> **Given text**

______________________________

There are alot of weird moments in this movie, like when a guy tries to stab Lee with a sausage. But my favorite is sort of a NORTH BY NORTHWEST deal where Lee and Sissy are running through a wheat field and some young sweaty cowboy dude tries to run them down in some kind of wheat plow/hay bailer deal (I never worked on a wheat farm, sorry). There’s no way they’re gonna outrun the thing, but luckily Lee’s loyal chauffeur (the Alfred to his Batman) drives across the field right into the plow and shoots the driver.

So now the threat is over, the action scene has ended. And our heroes stand and watch as the plow chews the whole car into tiny pieces. It’s great.

The movie is well directed by Michael Ritchie, the dude that directed THE BAD NEWS BEARS. There’s lots of gritty atmosphere and quiet moments that erupt into some nice themes by Lalo Schifrin. But of course the show is all Lee Marvin’s. Not even Gene Hackman can take a movie from Lee Marvin.

______________________________

> **Dataset extract**

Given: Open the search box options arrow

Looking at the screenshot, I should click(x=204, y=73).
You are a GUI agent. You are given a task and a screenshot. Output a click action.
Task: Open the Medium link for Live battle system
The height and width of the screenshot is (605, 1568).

______________________________

> **To do**
#1 In the movie review, who directed the movie?
#2 Transcribe the movie review word for word from "There are alot" to "shoots the driver.".

> **Task-by-task answers**
#1 Michael Ritchie

#2
There are alot of weird moments in this movie, like when a guy tries to stab Lee with a sausage. But my favorite is sort of a NORTH BY NORTHWEST deal where Lee and Sissy are running through a wheat field and some young sweaty cowboy dude tries to run them down in some kind of wheat plow/hay bailer deal (I never worked on a wheat farm, sorry). There’s no way they’re gonna outrun the thing, but luckily Lee’s loyal chauffeur (the Alfred to his Batman) drives across the field right into the plow and shoots the driver.